DATA TO PROCESS:
================

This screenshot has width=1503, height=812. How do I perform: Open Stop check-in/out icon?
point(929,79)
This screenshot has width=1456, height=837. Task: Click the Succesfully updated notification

================

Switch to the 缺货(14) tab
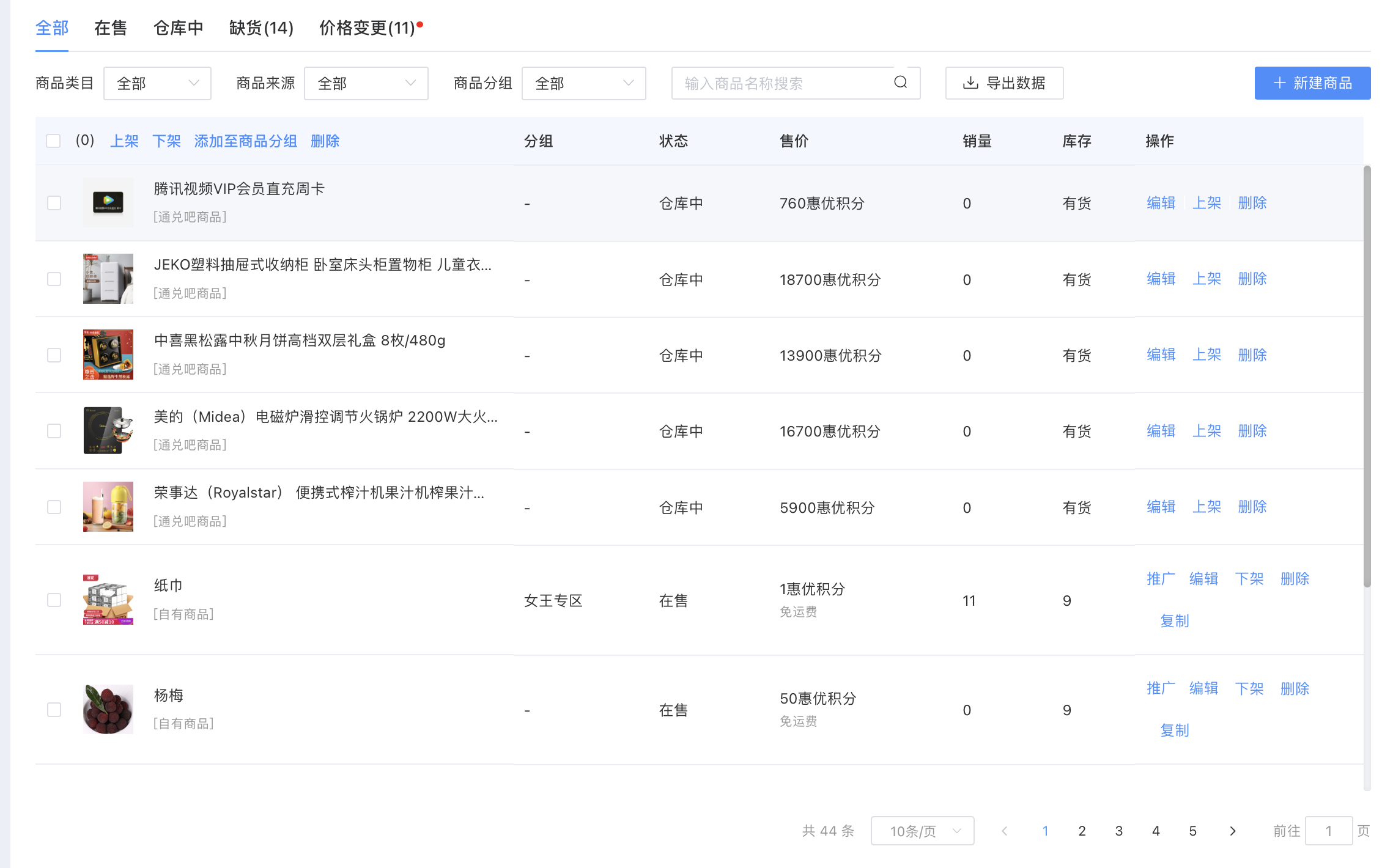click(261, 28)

================

Take the lines above from the one containing "This screenshot has width=1503, height=812." to the one containing "This screenshot has width=1456, height=837." and retype them exactly, both ends included, with nothing added.

YOUR SOLUTION:
This screenshot has width=1503, height=812. How do I perform: Open Stop check-in/out icon?
point(929,79)
This screenshot has width=1456, height=837. Task: Click the Succesfully updated notification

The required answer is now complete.